El terrado de la torre de la Catedral tenía el aliciente añadido de ser un lugar prohibido si no eran amigo o conocido de la familia de los campaneros que habitaban la torre.



Había otros terraos privilegiados como los de la calle de José María de Acosta, detrás del ayuntamiento, desde donde se podían ver gratis las películas que en verano proyectaban en la terraza Moderno. Cuando los vecinos tomaron por costumbre subir a ver las películas todas las noches, cuando medio barrio se daba cita en las azoteas para ver cine sin pagar, el empresario del negocio, Juan Asensio, decidió que era más rentable dejar pasar a la terraza a las familias que vivían en las casas de enfrente para evitar así la competencia de los terraos.

Había manzanas enteras de casas que se comunicaban por las azoteas, viviendas tan pegadas las unas a las otras que se podía recorrer el barrio saltando por los terraos. Había terraos prohibidos, como los de la calle Hércules, desde donde se podía contemplar cómo se ganaban la vida las mujeres de las casas de citas de Las Perchas. Desde la intimidad de la azotea uno podía gozar del placer de descubrir a algún cliente conocido, algún vecino cruzando a escondidas por las sombras del lugar. 

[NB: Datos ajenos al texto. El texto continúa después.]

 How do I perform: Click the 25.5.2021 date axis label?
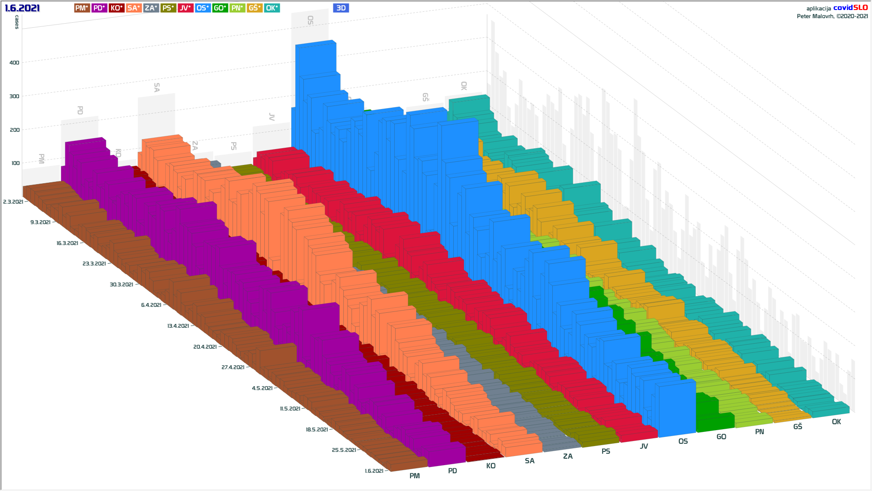343,450
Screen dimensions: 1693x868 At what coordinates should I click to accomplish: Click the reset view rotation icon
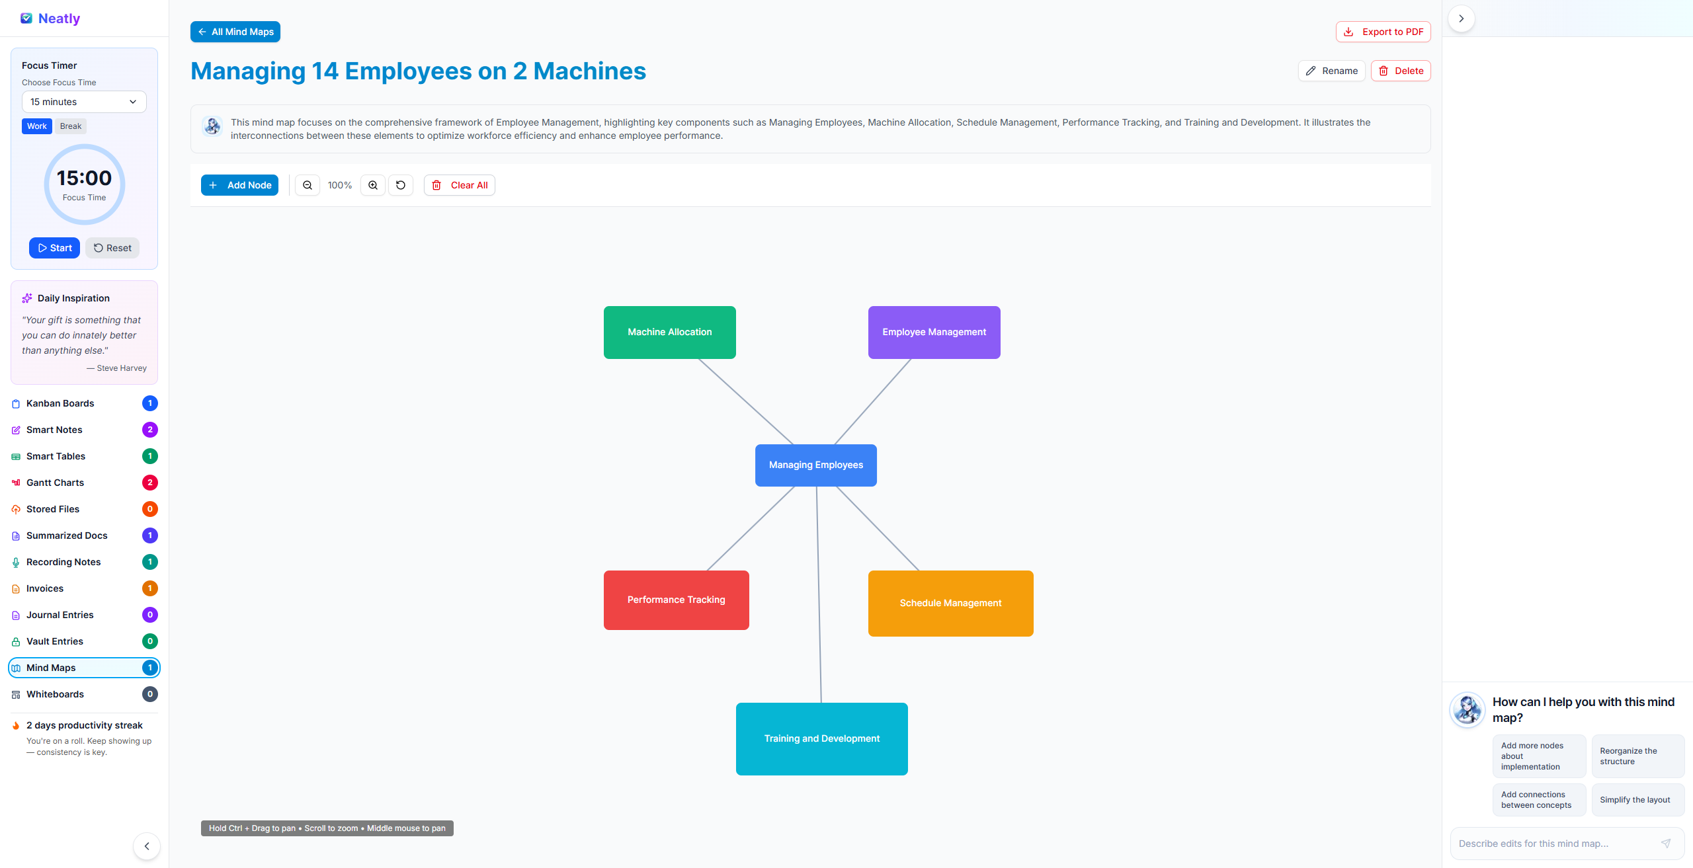click(x=401, y=185)
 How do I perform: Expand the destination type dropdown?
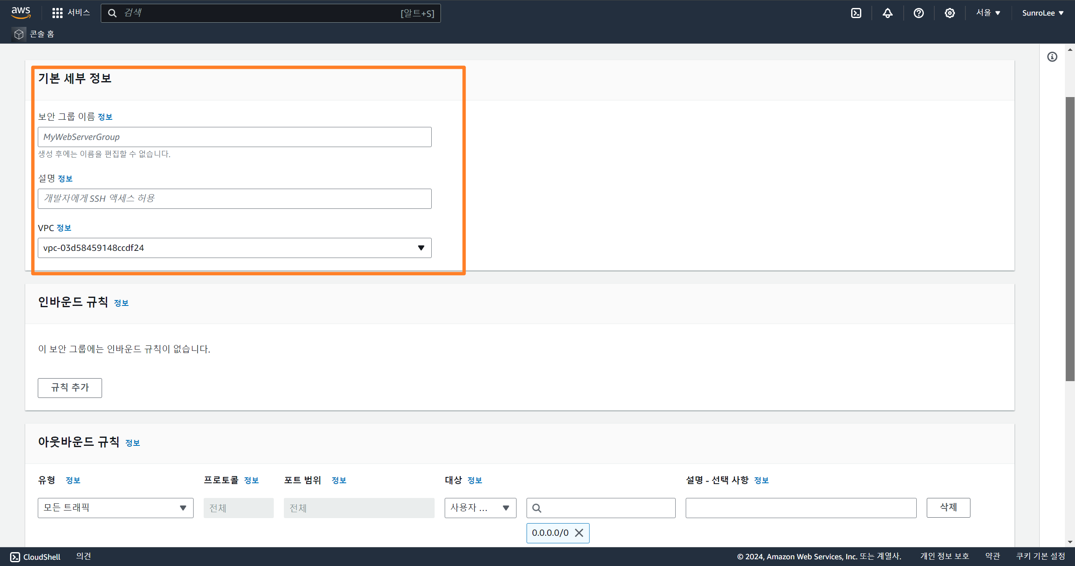tap(480, 508)
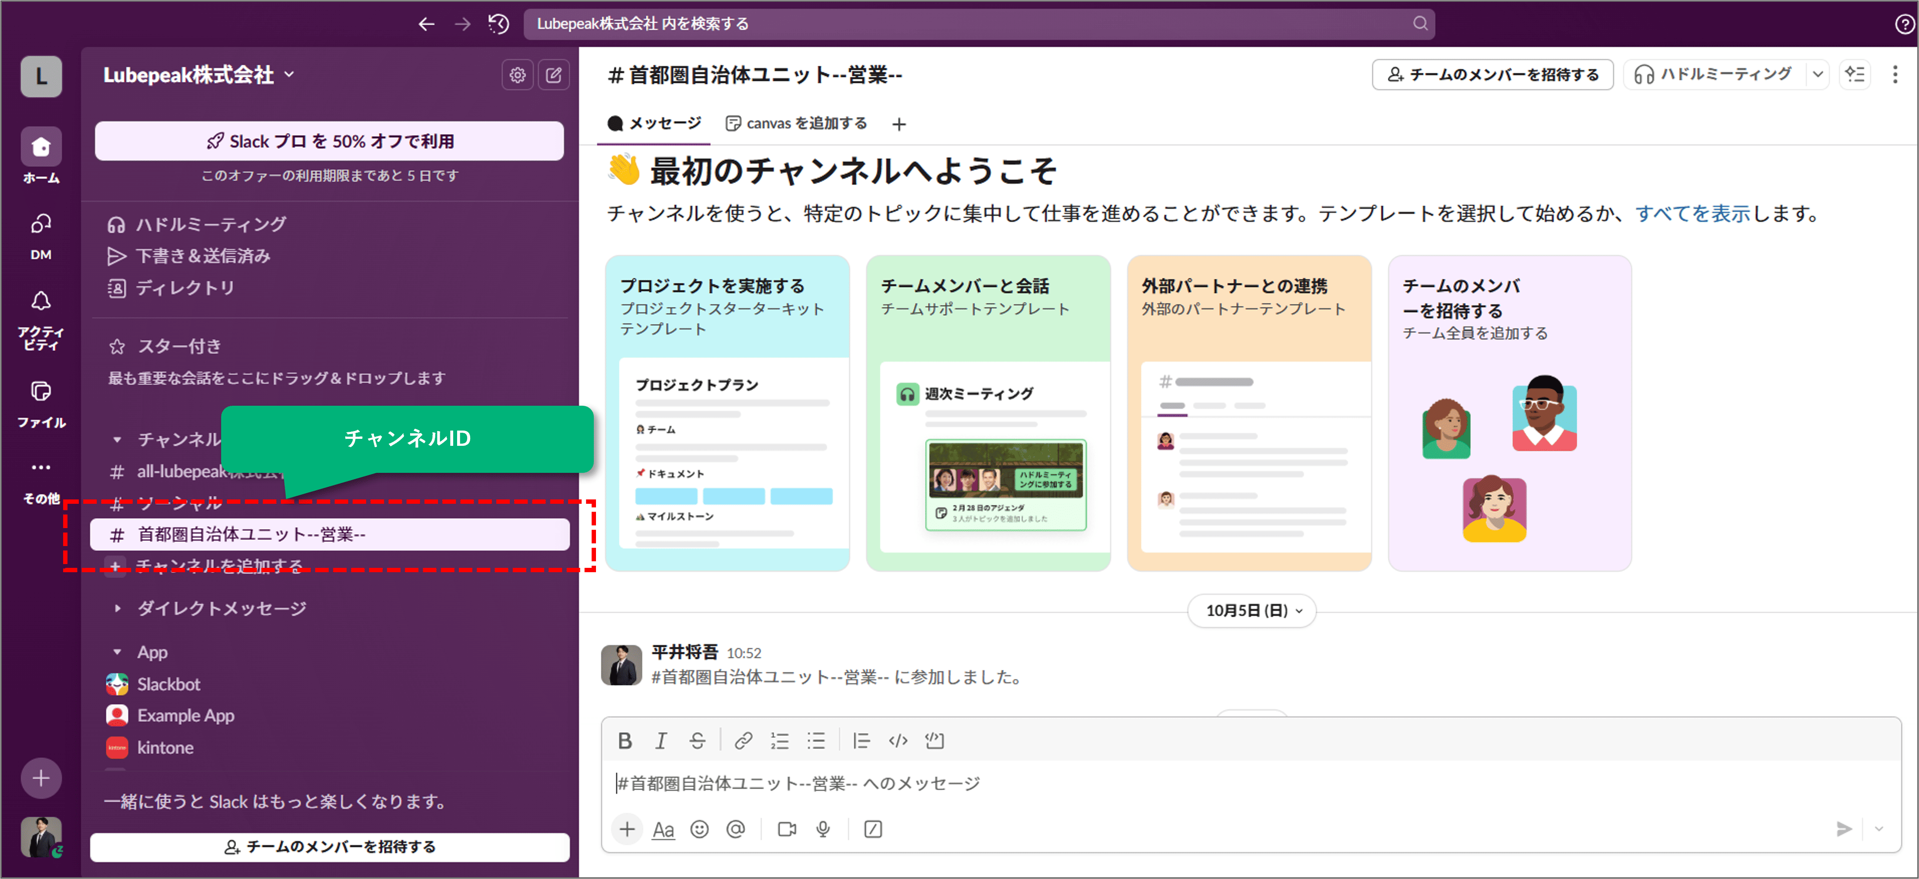Viewport: 1919px width, 879px height.
Task: Collapse the チャンネル section
Action: [117, 440]
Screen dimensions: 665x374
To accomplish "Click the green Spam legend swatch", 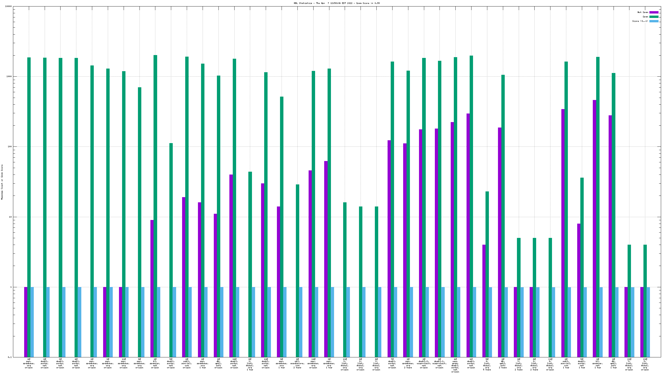I will click(654, 17).
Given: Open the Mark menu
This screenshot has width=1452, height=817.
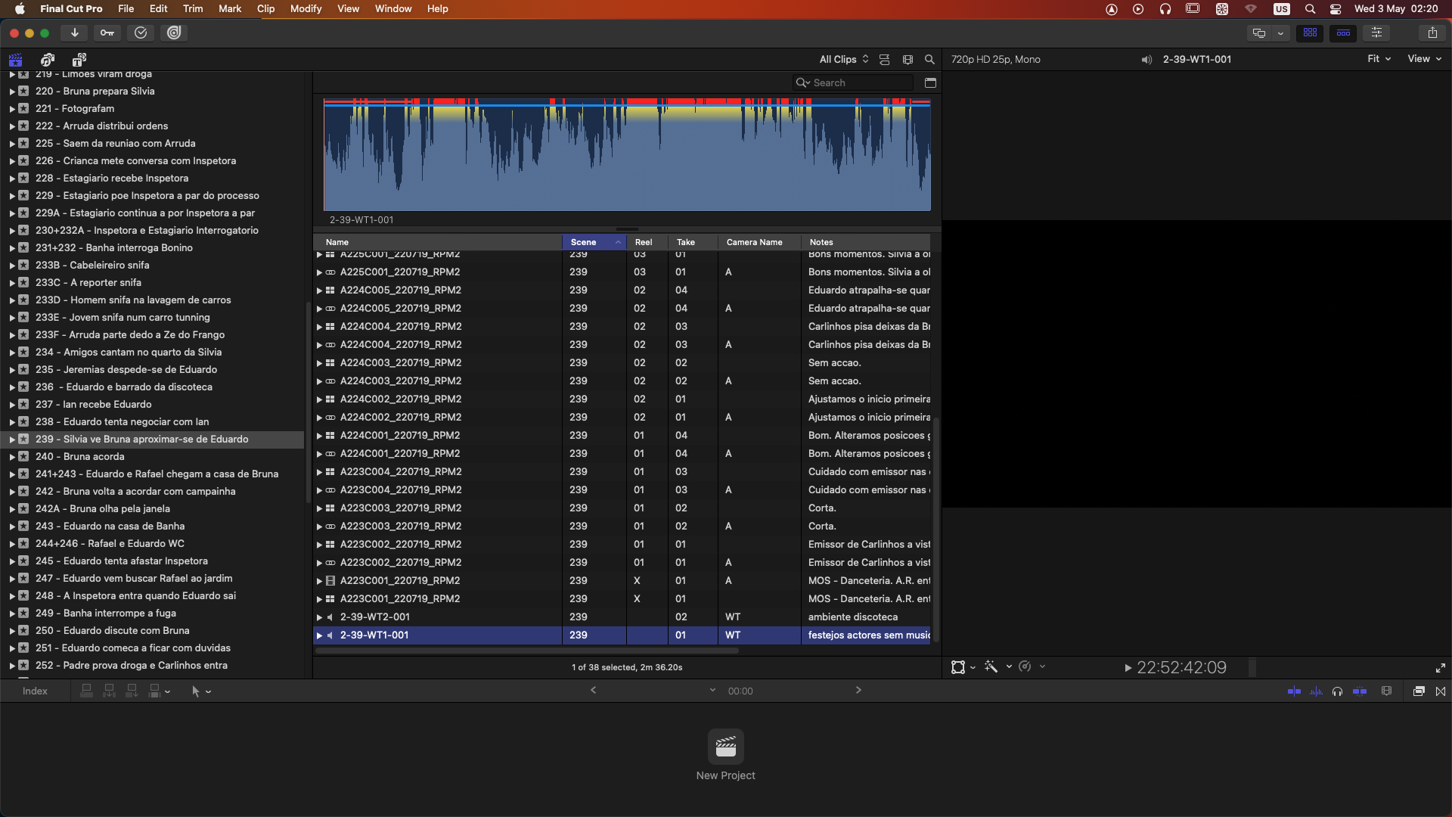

Había también terraos misteriosos, como el de Anita, la bruja de la calle del Niño. Era una mujer pequeña y enjuta que sabía echar las cartas, leer las manos, y era experta en filtros para hacer y deshacer amores y en remedios para curar el mal de ojo. Los niños del barrio aseguraban que más de una noche habían visto a la hechicera subida en la azotea buscando la complicidad de la luna llena y entonando oraciones tenebrosas. Había quien aseguraba que en un pequeño habitáculo del terrao escondía las artes de su magia.